Below are records to be repeated in full. Give them exactly.

INFORMATION PROVIDED:
======

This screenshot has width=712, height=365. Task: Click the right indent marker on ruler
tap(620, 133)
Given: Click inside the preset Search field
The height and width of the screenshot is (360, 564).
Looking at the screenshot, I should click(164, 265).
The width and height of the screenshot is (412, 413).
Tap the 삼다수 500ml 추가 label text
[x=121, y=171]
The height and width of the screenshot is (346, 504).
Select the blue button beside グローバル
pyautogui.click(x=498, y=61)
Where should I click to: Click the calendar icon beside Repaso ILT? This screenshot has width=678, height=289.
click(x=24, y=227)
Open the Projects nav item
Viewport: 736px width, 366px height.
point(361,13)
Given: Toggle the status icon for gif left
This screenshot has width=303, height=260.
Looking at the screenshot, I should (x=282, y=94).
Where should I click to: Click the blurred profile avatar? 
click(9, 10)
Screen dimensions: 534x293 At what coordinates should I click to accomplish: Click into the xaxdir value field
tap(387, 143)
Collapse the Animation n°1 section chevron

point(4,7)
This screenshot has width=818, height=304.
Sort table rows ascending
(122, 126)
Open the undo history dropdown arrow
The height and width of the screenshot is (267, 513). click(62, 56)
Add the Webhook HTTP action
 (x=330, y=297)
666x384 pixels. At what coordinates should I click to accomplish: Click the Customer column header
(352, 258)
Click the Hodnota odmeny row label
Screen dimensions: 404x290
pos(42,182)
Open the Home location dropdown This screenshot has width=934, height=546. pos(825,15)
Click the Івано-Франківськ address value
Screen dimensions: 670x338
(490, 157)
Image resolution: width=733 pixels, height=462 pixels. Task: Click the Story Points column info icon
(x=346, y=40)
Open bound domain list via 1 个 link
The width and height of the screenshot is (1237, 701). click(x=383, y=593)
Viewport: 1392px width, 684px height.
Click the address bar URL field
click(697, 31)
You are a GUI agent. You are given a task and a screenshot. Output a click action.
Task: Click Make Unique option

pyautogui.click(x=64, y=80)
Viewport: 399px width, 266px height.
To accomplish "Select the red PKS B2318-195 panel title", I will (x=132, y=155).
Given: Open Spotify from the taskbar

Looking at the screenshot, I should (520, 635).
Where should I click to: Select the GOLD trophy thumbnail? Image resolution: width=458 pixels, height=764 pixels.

======

SOLUTION TO THE PROBLEM:
This screenshot has width=712, height=365. Task: Click the right indent marker on ruler
tap(620, 133)
Given: Click inside the preset Search field
The height and width of the screenshot is (360, 564).
Looking at the screenshot, I should click(164, 265).
The width and height of the screenshot is (412, 413).
Tap the 삼다수 500ml 추가 label text
[x=121, y=171]
The height and width of the screenshot is (346, 504).
Select the blue button beside グローバル
pyautogui.click(x=498, y=61)
Where should I click to: Click the calendar icon beside Repaso ILT? This screenshot has width=678, height=289.
click(x=24, y=227)
Open the Projects nav item
Viewport: 736px width, 366px height.
point(361,13)
Given: Toggle the status icon for gif left
This screenshot has width=303, height=260.
Looking at the screenshot, I should (x=282, y=94).
Where should I click to: Click the blurred profile avatar? 
click(9, 10)
Screen dimensions: 534x293 At what coordinates should I click to accomplish: Click into the xaxdir value field
tap(387, 143)
Collapse the Animation n°1 section chevron

point(4,7)
This screenshot has width=818, height=304.
Sort table rows ascending
(122, 126)
Open the undo history dropdown arrow
The height and width of the screenshot is (267, 513). click(62, 56)
Add the Webhook HTTP action
 (x=330, y=297)
666x384 pixels. At what coordinates should I click to accomplish: Click the Customer column header
(352, 258)
Click the Hodnota odmeny row label
Screen dimensions: 404x290
pos(42,182)
Open the Home location dropdown This screenshot has width=934, height=546. pos(825,15)
Click the Івано-Франківськ address value
Screen dimensions: 670x338
(490, 157)
Image resolution: width=733 pixels, height=462 pixels. Task: Click the Story Points column info icon
(x=346, y=40)
Open bound domain list via 1 个 link
The width and height of the screenshot is (1237, 701). click(x=383, y=593)
Viewport: 1392px width, 684px height.
Click the address bar URL field
click(697, 31)
You are a GUI agent. You are given a task and a screenshot. Output a click action.
Task: Click Make Unique option

pyautogui.click(x=64, y=80)
Viewport: 399px width, 266px height.
To accomplish "Select the red PKS B2318-195 panel title", I will (x=132, y=155).
Given: Open Spotify from the taskbar

Looking at the screenshot, I should (520, 635).
Where should I click to: Select the GOLD trophy thumbnail? Image resolution: width=458 pixels, height=764 pixels.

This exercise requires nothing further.